* EXERCISE DIRECTIONS
Check every line of the material below, and show those that contain "screenshot".
*** Opening TASK DATA ***
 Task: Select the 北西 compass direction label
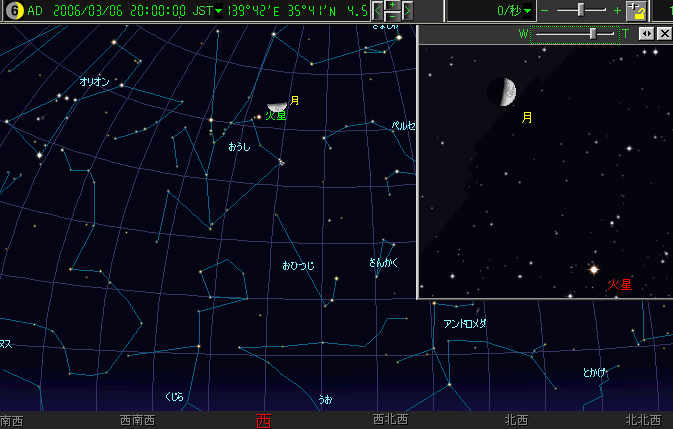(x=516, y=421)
*** Closing TASK DATA ***
*** Opening TASK DATA ***
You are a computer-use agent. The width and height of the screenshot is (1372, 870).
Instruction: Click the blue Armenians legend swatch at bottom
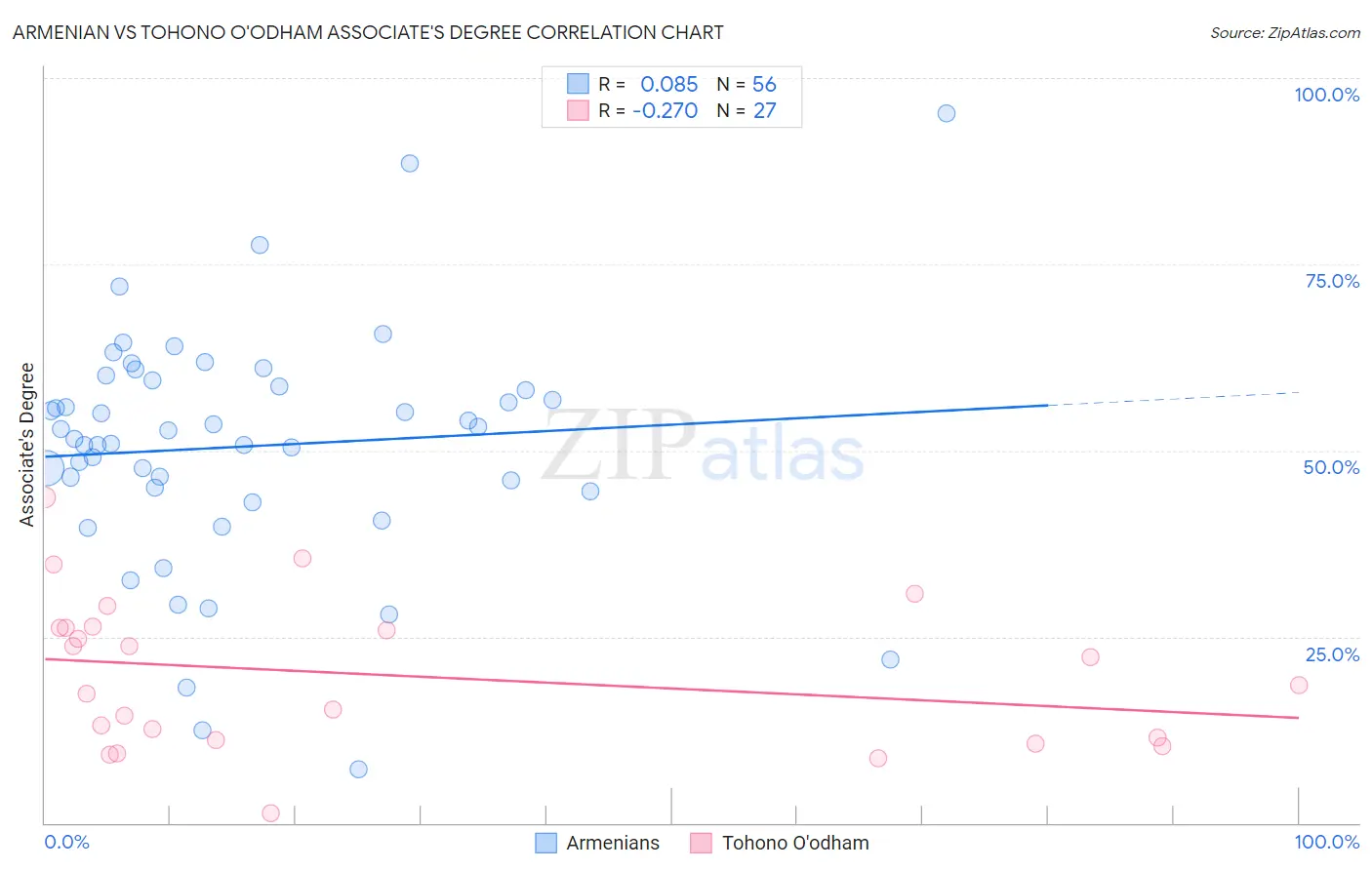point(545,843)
*** Closing TASK DATA ***
*** Opening TASK DATA ***
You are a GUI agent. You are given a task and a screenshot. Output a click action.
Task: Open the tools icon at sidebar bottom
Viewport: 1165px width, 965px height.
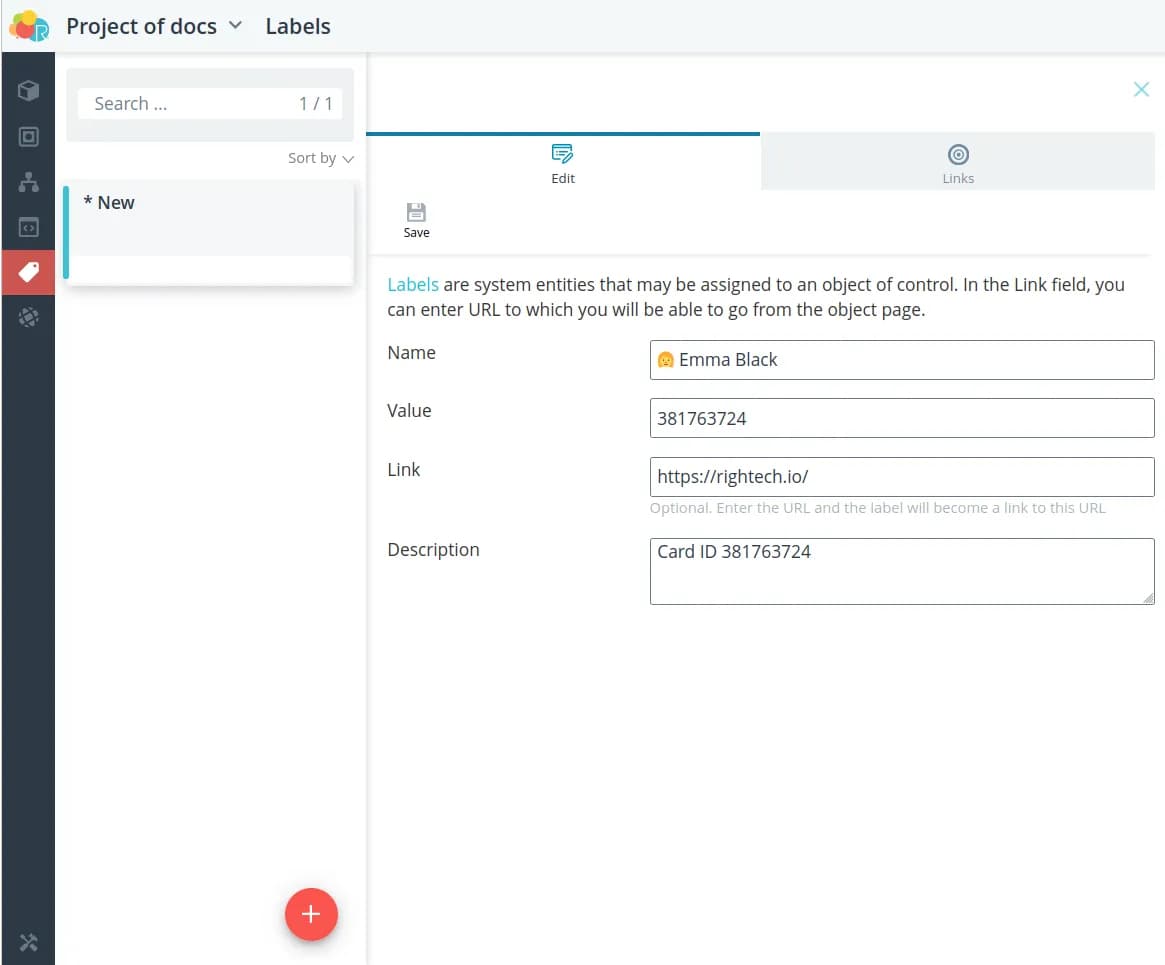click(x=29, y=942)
*** Closing TASK DATA ***
* RESPONSE
You are a computer-use agent. The width and height of the screenshot is (1372, 870).
You are a GUI agent. You are given a task and a screenshot. Output a click action.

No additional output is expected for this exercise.